Segment Open

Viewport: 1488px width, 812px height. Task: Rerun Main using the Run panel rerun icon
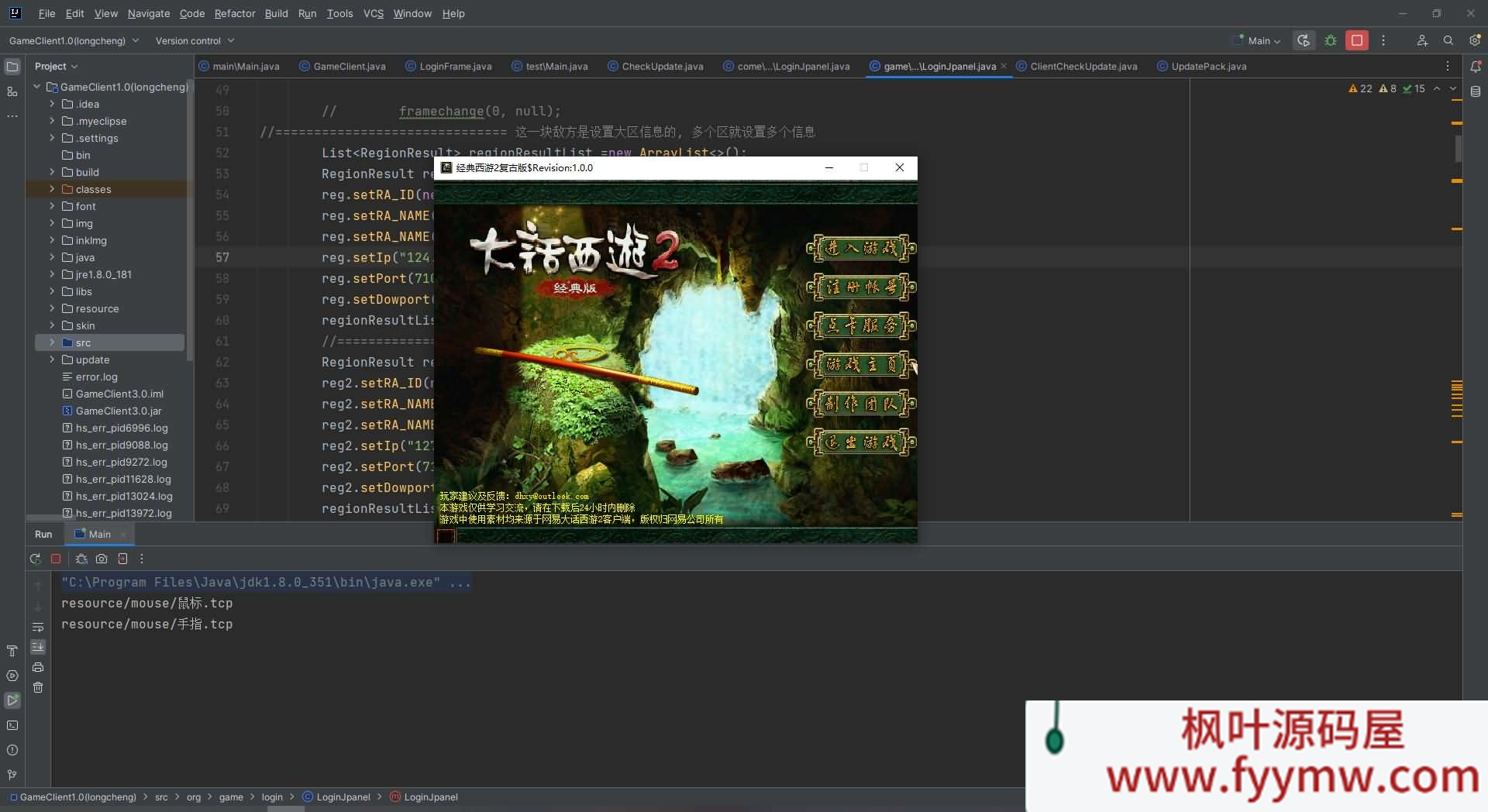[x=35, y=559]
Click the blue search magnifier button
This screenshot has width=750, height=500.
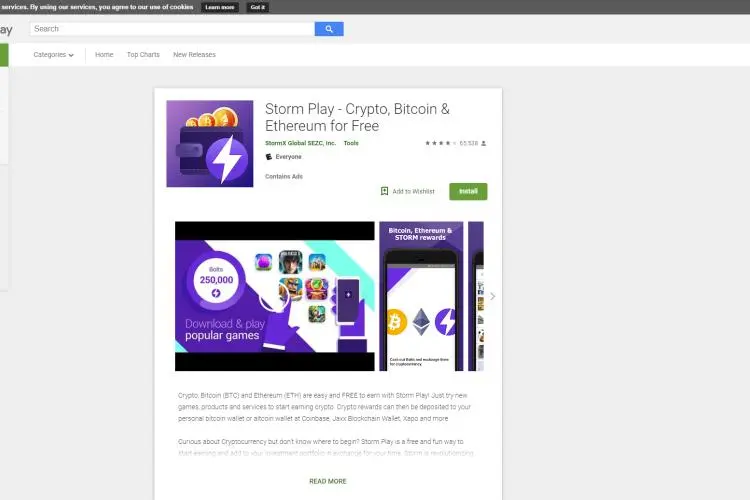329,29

Segment Closed
Segment Open

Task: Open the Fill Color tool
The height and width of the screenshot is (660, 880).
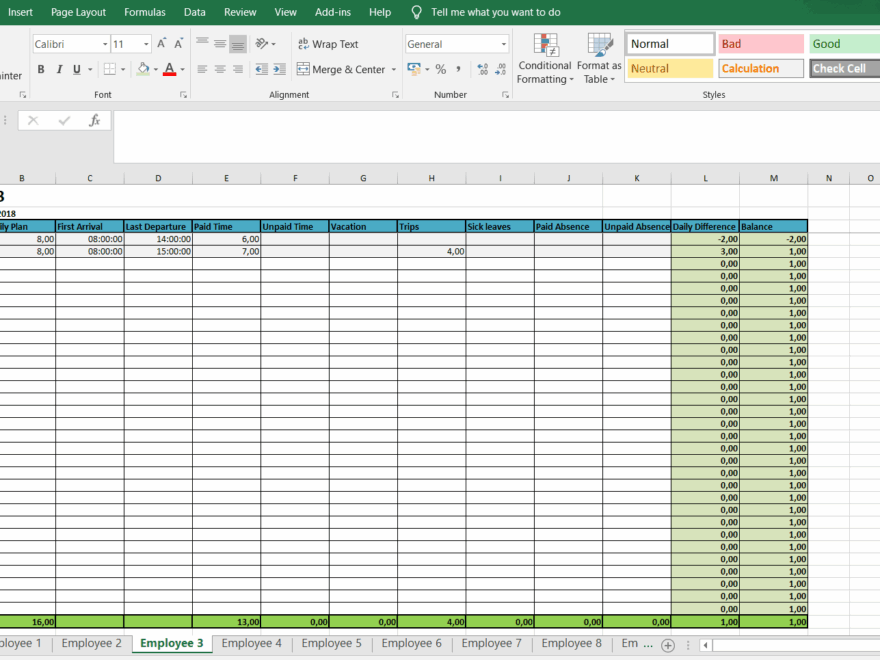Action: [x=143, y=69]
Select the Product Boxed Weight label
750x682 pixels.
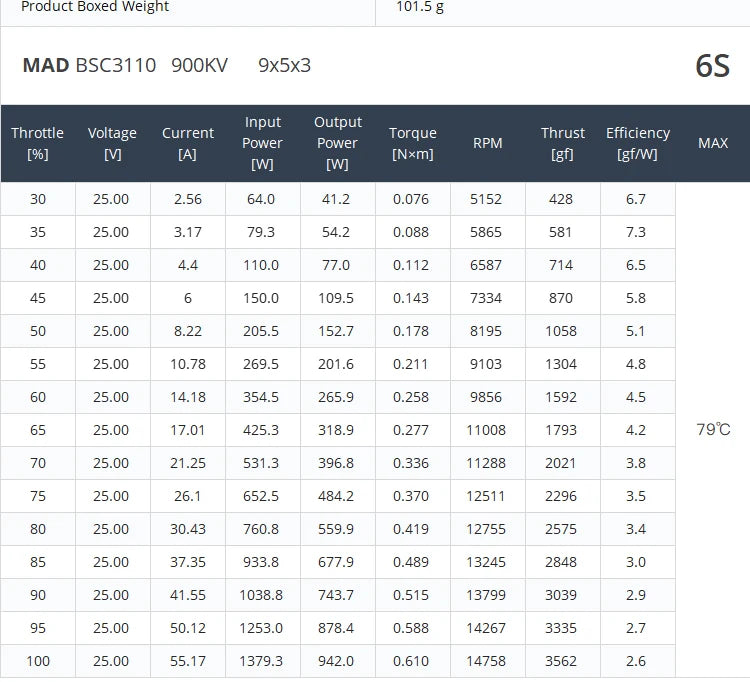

Segment Closed

■ WORK REQUEST:
Within the listing above, give again exactly every line from the line with "Select the Product Boxed Weight label" through the line with "750x682 pixels.", both included, and no other line.

■ ANSWER TO THIS EXERCISE:
Select the Product Boxed Weight label
750x682 pixels.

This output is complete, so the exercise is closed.